The Fightback Begins: How to keep Malware off your systems by Bharat Mistry, Principal Security Strategist, Trend MicroTM
Hackers increasingly view law firms as a soft target. Malware is a constant threat and, as more of the industry undergoes digital transformation, the challenges in preventing cyber-attacks will only increase. The question is, what can be done to mitigate this growing risk?
To clarify the scale of the challenge facing the industry, three-quarters (73%) of the UK’s top firms were targeted last year, and only 35% have a mitigation plan in place in case of a cyber-attack, according to CERT-UK stats.
So, what can be done to mitigate the growing risk of cyber-attack? It’s important to remember a few guiding principles, not least, that defence-in-depth works best. From commodity malware and spam to ransomware, phishing, and advanced info-stealing attacks designed to hide from traditional security filters, the sheer volume and variety of threats law firms are likely to encounter today is unprecedented. Trend Micro alone blocked nearly 82 billion pieces of new malware in 2016 and saw a spike of 752% in new ransomware variants.

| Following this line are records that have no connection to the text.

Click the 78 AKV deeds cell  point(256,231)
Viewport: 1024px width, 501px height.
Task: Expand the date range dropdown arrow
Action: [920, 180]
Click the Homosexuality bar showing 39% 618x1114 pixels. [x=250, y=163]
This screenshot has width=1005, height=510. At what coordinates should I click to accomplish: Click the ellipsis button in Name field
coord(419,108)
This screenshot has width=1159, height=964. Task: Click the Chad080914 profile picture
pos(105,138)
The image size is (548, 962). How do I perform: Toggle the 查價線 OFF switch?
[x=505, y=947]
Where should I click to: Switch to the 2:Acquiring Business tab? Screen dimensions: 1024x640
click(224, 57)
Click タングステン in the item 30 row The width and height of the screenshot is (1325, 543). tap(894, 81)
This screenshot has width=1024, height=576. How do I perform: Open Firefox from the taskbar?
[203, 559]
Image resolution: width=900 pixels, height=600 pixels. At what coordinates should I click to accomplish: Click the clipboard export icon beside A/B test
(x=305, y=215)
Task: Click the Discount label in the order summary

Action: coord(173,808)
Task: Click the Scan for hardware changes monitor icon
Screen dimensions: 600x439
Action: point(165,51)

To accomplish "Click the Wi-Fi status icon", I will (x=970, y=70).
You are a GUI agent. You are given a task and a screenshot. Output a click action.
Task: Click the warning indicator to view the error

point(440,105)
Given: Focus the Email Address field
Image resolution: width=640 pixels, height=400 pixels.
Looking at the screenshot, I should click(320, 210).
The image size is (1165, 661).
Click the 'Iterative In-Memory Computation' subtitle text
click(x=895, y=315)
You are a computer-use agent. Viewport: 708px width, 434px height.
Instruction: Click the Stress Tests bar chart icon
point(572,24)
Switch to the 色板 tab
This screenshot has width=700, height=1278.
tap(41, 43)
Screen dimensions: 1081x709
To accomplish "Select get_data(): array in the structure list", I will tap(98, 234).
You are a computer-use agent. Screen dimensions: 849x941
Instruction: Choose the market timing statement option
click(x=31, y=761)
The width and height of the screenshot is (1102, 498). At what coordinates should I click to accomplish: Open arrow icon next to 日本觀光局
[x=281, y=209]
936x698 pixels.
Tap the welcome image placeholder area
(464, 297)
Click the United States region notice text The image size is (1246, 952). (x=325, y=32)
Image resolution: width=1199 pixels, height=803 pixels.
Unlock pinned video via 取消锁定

Defence-in-depth means having the right security controls at each layer of your IT infrastructure, from the web and email gateway, to endpoints, networks and servers. At the outer layer this means identifying and removing known threats and those you have high confidence are threats before they ever reach the organisation. This can be done with cloud-based systems which block spam and email from non-reputable sources, scan email for dubious attachments and links, and prevent access to malicious sites far away from your perimeter.
The second layer of protection comes at the web and email gateway level, with the scanning of incoming and outgoing traffic for malicious content. IP and web reputation, URL sandboxing, spear phishing/social engineering protection and data loss prevention are all key technologies to look out for. Reputation-based filters check files according to a number of attributes including their source and who else has been exposed to the same code, before applying smart algorithms to work out if they can be trusted. Sandboxing is a way of running an untrusted program in a separate environment identical to your own. With the information the security system gathers from this environment, it will be able to see how it behaves and whether it is malicious or not.
From the endpoint to the user
Next up, protect your endpoints: your PCs, laptops, mobile devices and tablets. As mobile and remote working becomes increasingly commonplace, the number of endpoints in organisations has exploded. The challenge here is that the more endpoints you have connected to the corporate network, the more opportunities hackers potentially have to breach your systems. A simple phishing attack combining social engineering techniques with malware could covertly install malware on an endpoint, allowing hackers to pivot into key systems containing highly sensitive IP, PII and other data. Effective end user education programs are therefore vital as a first line of defence: if more staff know not to open dubious looking attachments or click on malicious links, it could greatly reduce your chances of infection. Any education efforts should be communicated regularly and to all staff, including temps and contractors. Bite-sized online lessons at regular intervals often help, combined with periodic testing.
On the technical side, consider an approach which combines multiple threat prevention techniques. Why is this important? Because technologies like reputation-based filters designed to scan for known malware, for example, won’t be able to detect previously unseen “zero-day” threats. It’s important to get a breadth of security controls in there so you’re covered for all types of potential cyber threat.
Make sure at a bare minimum you’ve got filters in place to scan removable devices; host-based firewalls and IDS/IPS; browser and app exploit protection; app control; and behavioural analysis/machine learning to spot advanced malware. The latter is at the cutting edge of malware prevention, but false positives can be a problem so it pays to do your due diligence on providers.
It goes without saying that you should also keep all software and operating systems up-to-date with the latest security patches as soon as they’re released.
Data breaches are inevitable today. But with a calm head and the right tools, you can start to get on the front foot with a more effective, proactive approach to cybersecurity which will keep data safe and the reputation of your practice intact.